Comment by ajnin
Comment by ajnin 2 days ago
The batch jobs don't take 13 hours. They're just scheduled to run some time at night where the old offices used to be closed and the jobs could be ran with some expectations regarding data stability over the period. There are probably many jobs scheduled to run at 1AM then 2AM, etc, all depending on the previous to be finished so there is some large delay to ensure that a job does not start before the previous one is finished.
As to your "not a complex system" remark, when a system is built for 60 years, piling up new rules to implement new legislation and needs over time, you tend to end up with a tangled mess of services all interdependent that are very difficult to replace piece-wise with a new shiny architecturally pure one. This is closer to a distributed monolith than a microservices architecture. In my experience you can't rebuild such a thing "in 3 months". People who believe that are those that don't realize the complexity and the extraordinary amount of specifics, special cases, that are baked into the system, and any attempt to just rebuild from scratch in a few months hits that wall and ends up taking years.
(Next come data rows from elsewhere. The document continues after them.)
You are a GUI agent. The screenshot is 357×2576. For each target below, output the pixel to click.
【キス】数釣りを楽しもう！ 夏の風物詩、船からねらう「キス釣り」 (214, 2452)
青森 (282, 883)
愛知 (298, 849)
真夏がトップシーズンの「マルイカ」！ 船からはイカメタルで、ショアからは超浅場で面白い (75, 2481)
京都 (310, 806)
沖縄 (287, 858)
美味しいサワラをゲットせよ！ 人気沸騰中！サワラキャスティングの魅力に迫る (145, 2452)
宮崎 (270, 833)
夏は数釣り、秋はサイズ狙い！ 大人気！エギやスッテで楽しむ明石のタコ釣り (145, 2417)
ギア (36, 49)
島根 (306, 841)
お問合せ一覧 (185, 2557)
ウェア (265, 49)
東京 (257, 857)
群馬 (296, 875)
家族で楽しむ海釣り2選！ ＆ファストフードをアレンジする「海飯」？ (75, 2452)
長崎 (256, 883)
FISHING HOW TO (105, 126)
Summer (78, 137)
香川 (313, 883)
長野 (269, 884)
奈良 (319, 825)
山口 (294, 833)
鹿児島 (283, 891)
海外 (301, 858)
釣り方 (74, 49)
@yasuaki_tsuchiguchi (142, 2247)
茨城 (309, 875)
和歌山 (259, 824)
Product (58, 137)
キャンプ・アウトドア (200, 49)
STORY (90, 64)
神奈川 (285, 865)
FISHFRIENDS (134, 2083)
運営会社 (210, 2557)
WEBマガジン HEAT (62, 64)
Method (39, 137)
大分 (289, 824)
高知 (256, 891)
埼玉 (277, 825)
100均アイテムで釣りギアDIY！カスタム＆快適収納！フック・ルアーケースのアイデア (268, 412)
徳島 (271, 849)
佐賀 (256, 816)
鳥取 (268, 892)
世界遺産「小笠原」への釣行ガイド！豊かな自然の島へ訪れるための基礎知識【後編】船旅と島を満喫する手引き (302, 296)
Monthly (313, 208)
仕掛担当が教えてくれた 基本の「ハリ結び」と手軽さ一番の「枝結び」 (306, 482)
Anyone who doesn't understand what's so difficult should read this:
https://wiki.c2.com/?WhyIsPayrollHard
Its from a different domain, but it gives you a flavour of the headaches you encounter. These systems always look simple from the outside, but once you get inside you find endless reams of interrelated and arbitrary business rules that have accumulated. There is probably no complete specification (unless you count the accumulated legal, regulatory and procedural history of the DVLA), and the old code will have little or no accurate documentation (if you are lucky there will be comments).